Jedi Knight II: Jedi Outcast
Xbox, PC, GameCube 2002
Jedi Knight II: Jedi Outcast was the game that just didn’t work on my outdated family PC, and I’ve only now discovered that it was released on GameCube as well as Xbox, which means I could have played it about four years earlier than I did. God. Damn. It.
Even a few years after launch, it was one of the most accomplished Star Wars games on the market. It was the game everyone wanted to play: the one where you got to run around fighting the Empire with sweet lightsaber moves, even if it did have an excruciatingly slow start.
Lego Star Wars
Xbox 360, PS3, PC 2007
I've grown tired of the repetition of Lego games, but Lego Stars Wars kick started the formula that is still being applied to every Warner Bros property today.

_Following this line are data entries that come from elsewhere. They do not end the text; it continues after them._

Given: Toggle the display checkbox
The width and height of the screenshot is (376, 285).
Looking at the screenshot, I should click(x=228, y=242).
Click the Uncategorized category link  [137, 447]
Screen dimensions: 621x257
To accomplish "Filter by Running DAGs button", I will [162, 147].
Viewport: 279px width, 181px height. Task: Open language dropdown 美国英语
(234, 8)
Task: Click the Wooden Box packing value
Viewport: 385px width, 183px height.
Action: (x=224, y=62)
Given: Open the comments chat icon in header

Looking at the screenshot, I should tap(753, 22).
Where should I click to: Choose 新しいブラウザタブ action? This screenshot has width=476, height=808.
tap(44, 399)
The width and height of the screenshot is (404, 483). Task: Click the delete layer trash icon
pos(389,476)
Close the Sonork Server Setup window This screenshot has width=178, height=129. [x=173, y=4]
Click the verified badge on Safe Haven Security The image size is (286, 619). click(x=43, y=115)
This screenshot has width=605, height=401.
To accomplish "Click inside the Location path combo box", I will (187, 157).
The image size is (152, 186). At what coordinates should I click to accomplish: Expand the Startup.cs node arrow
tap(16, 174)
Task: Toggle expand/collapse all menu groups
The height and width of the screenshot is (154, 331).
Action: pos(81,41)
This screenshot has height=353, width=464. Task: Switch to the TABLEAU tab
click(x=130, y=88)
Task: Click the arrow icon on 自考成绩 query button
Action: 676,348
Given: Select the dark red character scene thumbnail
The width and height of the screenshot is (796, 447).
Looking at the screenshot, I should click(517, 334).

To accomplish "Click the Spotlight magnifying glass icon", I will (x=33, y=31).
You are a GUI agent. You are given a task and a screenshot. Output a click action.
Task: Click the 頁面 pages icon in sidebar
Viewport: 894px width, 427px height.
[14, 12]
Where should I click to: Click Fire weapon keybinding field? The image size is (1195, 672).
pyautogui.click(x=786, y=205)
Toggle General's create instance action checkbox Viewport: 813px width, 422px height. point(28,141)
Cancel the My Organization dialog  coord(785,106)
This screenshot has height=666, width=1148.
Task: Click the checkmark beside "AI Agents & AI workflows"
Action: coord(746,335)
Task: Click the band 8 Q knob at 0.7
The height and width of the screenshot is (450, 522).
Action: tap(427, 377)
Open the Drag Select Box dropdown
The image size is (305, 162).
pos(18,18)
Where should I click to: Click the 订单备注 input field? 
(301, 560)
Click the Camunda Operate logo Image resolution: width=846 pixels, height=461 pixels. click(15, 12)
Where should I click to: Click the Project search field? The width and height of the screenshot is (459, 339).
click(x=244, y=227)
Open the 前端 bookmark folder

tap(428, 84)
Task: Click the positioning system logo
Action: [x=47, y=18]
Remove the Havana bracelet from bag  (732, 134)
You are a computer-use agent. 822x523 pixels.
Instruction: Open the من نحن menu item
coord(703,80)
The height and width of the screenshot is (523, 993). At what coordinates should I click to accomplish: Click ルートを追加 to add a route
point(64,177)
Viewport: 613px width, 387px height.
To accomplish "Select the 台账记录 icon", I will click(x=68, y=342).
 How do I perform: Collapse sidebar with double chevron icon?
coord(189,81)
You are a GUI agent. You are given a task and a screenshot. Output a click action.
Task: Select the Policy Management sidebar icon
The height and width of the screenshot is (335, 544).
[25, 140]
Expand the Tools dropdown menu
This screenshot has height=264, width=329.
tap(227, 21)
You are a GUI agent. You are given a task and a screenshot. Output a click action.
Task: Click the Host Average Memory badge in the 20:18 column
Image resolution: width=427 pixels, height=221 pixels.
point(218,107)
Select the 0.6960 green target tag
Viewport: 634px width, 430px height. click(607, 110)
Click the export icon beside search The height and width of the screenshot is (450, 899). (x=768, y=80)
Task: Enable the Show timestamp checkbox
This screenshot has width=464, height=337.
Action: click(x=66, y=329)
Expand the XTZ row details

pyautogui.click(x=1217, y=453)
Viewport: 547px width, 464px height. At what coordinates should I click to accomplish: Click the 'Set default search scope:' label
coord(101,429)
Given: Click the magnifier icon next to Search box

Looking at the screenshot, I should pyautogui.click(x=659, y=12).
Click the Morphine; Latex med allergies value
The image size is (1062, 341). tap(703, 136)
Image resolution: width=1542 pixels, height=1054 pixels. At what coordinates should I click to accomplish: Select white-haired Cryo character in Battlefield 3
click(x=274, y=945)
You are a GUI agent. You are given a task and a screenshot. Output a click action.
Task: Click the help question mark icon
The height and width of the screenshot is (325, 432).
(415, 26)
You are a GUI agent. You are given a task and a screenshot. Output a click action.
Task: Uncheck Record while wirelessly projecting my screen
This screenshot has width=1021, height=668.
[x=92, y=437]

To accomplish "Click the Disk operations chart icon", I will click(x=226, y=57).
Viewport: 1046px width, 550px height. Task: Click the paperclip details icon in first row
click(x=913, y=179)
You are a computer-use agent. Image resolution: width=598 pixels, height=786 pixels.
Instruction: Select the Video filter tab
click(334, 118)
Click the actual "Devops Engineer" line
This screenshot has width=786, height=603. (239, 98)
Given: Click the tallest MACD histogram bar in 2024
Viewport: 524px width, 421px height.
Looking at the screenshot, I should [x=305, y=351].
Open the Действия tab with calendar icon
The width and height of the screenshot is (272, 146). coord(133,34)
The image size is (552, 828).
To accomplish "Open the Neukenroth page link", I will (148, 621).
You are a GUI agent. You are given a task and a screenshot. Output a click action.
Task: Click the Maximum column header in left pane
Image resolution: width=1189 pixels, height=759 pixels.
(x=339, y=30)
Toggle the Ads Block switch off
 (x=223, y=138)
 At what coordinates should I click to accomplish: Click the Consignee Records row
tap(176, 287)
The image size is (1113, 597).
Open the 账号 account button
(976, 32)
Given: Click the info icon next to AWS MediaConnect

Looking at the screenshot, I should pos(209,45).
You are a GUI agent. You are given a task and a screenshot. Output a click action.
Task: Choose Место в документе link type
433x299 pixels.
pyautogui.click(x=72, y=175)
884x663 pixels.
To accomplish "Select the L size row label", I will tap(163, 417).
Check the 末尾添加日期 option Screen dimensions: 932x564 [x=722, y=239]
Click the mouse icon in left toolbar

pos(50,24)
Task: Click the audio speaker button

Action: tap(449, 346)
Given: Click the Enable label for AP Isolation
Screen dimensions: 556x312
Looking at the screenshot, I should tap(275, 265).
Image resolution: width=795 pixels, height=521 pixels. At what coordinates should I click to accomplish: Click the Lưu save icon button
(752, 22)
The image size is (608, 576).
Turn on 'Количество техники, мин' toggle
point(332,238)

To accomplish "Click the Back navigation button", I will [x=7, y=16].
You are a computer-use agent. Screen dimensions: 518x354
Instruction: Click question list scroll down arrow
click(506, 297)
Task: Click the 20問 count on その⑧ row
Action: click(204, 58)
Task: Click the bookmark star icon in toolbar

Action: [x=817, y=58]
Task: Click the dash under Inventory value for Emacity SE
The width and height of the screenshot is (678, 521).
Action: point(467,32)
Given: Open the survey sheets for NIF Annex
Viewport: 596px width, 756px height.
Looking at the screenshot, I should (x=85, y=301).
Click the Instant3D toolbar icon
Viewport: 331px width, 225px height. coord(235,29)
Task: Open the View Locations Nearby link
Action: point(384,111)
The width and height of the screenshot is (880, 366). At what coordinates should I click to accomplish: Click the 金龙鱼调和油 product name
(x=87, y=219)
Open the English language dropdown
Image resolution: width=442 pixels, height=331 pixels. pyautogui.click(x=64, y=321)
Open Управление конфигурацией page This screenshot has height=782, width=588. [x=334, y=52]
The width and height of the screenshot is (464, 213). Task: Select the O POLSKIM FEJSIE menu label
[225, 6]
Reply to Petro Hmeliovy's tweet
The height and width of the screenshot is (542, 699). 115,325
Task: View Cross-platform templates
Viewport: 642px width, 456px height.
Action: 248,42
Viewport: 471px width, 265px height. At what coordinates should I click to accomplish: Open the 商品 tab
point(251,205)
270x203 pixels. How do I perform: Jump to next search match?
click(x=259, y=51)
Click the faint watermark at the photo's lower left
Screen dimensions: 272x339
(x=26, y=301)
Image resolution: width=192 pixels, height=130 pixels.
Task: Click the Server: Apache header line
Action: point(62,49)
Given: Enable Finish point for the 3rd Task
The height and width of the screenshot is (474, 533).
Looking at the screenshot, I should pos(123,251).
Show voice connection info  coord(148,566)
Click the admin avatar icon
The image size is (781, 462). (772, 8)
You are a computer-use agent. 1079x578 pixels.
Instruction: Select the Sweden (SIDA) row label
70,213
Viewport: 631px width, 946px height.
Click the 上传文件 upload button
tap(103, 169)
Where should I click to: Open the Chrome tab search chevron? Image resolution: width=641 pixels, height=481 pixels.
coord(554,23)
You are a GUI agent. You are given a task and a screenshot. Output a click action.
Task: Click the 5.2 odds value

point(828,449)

Lego Star Wars: The Complete Saga transforms all six movies into the hilarious world of Lego! Its retelling is fairly loyal to the source material, but as with all Lego video games, its charm was largely in the light-hearted humour.
I wouldn’t go back and play it again, but I’m glad I did play it. Lego Star Wars is a now very cheap game I’m only all too happy to recommend to every Star Wars fan looking for something that doesn’t take itself too seriously.
Star Wars: The Force Unleashed
Xbox 360, PS3, PC 2008
The Force Unleashed proved that a Star Wars game could have an engaging story by establishing Starkiller — a dark apprentice and arguably the best character outside of the movies. Probably because you were working as Vader’s bitch, and there’s really only one promotion from there.
Blasting your way through clones was awesome fun using a mix of exaggerated dark Force powers — the movies are quite tame in comparison — and some sweet behind-the-back lightsaber moves. I have no idea how Starkiller averted self-inflicted grievous bodily harm with his obscure grip, but it looked so cool!
The only blight is that such a great game spawned an atrocious sequel.
Star Wars Episode 1: Racer
Nintendo 64, PC, Dreamcast 1999
Say what you want about The Phantom Menace, the Nintendo 64, PC and Dreamcast got an awesome pod-racing game out of it! Episode 1: Racer sounded like a gimmick, but it was actually one of the most intense racing games of the Nintendo 64 generation.
It was before every game and its dog had a racing spin-off (well, it was the beginning of that), which gave it a chic blend of unique style and Star Wars nerdgasim. There were plenty of options, diverse characters and interesting tracks. Racer’s popularity is perhaps best measured by its success despite entering a market against the established Mario Kart 64 and Diddy Kong Racing.
Star Wars: Shadows of the Empire
Nintendo 64, PC 1996/97
Developed by LucasArts, Shadows of the Empire was one of the first games released for the Nintendo 64, arriving a month after its US launch and with the console for its Australian launch in March, 1997. Made before a N64 development kit was available, so it wasn't made for the controller, meant it had some awkward control issues, but as a launch game with a side-story to the Star Wars saga, it was pretty good.
Set after the Battle of Hoth and then after The Empire Strikes Back, you played as mercenary Dash Rendar as he helps Luke rescue Leia from Prince Xizor -- a lunatic trying to take Vader's place.
Star Wars: X-Wing vs. TIE Fighter
The third instalment in the X-Wing series, Star Wars: X-Wing vs. TIE Fighter is still fondly remembered as a pioneer of multiplayer gaming. It had a host of technical advancements over its predecessors, and featured eight-player free-for-all and team-based multiplayer.
With a focus on multiplayer, arguably ahead of its time, it was a change of pace from Star Wars: TIE Fighter, which focused on single-player. While X-Wing vs. TIE Fighter was technically a sequel three years later, it was really the enhanced multiplayer expansion for TIE Fighter.
What’s your favourite Star Wars Game?